Item position entries:
══════
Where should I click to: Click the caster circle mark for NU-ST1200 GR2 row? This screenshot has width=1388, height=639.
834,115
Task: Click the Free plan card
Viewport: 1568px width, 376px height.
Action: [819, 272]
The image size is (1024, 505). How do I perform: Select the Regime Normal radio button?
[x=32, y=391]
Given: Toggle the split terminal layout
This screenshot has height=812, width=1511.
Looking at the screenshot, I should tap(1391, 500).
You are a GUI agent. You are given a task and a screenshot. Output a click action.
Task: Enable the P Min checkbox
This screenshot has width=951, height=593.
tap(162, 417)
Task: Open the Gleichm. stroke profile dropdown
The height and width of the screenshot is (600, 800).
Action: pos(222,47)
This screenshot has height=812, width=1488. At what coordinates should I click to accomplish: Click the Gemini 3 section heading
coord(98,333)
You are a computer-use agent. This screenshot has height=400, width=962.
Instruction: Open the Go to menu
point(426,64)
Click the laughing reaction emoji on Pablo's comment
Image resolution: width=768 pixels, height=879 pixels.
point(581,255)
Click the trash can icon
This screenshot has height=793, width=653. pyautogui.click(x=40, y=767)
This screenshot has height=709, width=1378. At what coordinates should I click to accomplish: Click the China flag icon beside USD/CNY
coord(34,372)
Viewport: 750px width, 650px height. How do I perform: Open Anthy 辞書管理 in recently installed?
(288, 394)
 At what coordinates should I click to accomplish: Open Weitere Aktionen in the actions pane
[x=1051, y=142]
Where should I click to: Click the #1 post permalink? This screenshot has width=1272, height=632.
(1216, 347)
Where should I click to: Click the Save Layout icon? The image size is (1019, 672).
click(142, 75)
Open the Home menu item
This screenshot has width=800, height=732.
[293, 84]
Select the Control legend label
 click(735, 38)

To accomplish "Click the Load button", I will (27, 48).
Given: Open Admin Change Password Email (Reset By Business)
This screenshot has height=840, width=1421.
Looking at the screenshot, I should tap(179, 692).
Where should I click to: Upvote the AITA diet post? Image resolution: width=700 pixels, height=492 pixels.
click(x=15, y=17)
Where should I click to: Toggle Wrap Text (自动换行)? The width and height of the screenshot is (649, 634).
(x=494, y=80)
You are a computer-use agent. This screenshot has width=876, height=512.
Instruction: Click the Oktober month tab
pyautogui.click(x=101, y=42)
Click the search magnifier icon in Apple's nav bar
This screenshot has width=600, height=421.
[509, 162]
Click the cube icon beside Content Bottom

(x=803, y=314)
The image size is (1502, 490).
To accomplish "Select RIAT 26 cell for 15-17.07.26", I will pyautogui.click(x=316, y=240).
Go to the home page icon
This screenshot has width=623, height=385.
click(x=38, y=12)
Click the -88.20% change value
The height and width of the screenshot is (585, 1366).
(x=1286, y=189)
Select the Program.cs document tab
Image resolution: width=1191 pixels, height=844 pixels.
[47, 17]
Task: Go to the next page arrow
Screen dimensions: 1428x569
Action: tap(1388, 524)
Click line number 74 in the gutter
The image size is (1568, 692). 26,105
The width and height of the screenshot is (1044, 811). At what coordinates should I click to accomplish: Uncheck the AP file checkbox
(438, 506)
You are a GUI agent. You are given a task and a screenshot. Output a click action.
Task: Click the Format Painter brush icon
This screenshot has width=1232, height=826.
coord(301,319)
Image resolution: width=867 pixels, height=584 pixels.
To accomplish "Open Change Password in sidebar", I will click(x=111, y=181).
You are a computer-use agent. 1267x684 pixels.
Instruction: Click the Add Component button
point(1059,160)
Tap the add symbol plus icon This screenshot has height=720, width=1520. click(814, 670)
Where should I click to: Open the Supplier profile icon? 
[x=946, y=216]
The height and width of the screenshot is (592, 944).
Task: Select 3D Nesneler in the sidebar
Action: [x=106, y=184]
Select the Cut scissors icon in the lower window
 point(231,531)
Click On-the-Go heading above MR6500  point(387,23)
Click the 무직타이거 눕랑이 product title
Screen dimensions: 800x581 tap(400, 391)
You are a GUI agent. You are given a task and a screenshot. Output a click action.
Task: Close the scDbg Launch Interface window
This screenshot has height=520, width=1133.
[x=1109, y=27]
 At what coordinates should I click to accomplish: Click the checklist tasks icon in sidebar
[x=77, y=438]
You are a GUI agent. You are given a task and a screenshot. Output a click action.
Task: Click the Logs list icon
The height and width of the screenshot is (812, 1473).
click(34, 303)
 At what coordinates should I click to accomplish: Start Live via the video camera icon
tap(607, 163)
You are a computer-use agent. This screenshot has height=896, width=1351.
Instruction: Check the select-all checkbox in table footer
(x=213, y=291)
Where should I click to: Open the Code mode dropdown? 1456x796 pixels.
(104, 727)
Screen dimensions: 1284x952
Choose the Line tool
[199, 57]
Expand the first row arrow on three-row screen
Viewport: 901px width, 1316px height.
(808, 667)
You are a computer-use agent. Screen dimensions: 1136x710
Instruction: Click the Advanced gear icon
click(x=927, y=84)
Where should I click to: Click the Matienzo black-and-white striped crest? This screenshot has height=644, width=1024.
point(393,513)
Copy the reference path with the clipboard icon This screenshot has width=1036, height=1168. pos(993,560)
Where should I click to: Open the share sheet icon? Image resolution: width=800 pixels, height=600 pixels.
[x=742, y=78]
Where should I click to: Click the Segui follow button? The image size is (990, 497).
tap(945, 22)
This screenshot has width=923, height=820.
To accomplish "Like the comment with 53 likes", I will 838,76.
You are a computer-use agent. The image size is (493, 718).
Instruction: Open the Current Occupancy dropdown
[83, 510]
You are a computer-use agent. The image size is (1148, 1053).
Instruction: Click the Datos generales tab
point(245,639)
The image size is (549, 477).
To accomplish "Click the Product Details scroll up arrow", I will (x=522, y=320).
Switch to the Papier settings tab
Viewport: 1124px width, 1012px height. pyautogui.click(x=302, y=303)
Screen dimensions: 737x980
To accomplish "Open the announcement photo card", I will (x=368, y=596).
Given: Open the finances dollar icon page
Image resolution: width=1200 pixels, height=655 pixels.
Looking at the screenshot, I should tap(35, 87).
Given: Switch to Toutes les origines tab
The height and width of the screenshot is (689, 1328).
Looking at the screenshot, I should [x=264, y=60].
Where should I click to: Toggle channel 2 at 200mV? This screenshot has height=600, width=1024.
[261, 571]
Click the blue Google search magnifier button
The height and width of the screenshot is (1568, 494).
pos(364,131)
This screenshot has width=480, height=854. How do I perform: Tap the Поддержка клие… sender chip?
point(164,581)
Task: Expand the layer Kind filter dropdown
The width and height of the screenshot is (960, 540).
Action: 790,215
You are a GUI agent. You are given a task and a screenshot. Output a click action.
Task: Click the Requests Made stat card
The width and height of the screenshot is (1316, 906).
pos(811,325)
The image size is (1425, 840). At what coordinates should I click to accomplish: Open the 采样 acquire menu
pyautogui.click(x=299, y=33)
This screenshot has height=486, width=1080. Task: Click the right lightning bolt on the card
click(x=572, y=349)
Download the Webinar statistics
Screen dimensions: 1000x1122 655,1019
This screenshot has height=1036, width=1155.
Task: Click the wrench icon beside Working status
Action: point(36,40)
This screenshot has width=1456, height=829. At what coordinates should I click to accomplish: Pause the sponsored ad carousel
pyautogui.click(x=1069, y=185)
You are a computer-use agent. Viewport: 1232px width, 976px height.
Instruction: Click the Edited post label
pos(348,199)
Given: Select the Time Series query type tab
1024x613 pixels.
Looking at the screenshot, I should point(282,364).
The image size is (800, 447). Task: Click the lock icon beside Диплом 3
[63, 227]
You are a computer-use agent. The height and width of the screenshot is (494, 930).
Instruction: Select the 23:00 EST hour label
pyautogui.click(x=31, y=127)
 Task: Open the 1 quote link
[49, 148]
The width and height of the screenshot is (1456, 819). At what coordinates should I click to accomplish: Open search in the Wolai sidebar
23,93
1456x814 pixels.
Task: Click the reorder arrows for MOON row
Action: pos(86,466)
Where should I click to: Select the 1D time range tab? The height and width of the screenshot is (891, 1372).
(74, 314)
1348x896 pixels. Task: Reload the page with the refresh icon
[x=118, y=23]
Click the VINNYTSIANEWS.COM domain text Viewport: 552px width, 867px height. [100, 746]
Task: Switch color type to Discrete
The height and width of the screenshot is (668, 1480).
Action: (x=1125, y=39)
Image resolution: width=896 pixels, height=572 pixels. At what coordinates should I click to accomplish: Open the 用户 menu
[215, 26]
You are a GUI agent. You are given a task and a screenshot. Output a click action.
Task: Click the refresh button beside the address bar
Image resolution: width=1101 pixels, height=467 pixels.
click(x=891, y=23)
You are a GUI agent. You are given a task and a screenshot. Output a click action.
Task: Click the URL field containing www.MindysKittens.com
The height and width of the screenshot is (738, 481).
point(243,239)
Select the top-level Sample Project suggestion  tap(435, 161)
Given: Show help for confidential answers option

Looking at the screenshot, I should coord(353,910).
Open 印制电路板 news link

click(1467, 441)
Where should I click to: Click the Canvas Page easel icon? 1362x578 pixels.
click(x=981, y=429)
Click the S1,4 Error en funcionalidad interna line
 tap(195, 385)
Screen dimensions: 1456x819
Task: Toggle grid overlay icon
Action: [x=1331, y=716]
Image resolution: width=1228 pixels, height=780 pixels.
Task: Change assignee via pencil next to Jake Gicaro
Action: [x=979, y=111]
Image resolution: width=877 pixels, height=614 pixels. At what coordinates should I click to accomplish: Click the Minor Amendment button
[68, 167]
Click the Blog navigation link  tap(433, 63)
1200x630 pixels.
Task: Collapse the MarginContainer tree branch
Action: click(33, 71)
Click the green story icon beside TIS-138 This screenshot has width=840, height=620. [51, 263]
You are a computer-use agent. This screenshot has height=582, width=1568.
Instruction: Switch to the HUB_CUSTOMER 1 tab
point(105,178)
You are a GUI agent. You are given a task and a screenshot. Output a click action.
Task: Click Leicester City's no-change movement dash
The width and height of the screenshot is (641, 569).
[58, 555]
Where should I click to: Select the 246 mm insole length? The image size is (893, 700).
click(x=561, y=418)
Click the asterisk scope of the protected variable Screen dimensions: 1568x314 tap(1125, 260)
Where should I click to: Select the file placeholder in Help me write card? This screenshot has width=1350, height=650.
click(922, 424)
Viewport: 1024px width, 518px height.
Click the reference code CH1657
══════
=== WHAT YOU ARE ASKED TO DO ===
Copy out word for word the part of the items above that opens with the line containing "Task: Click the Free plan card" and closes with the line containing "[x=32, y=391]".

=== IN RESPONSE ===
Task: Click the Free plan card
Viewport: 1568px width, 376px height.
Action: [819, 272]
The image size is (1024, 505). How do I perform: Select the Regime Normal radio button?
[x=32, y=391]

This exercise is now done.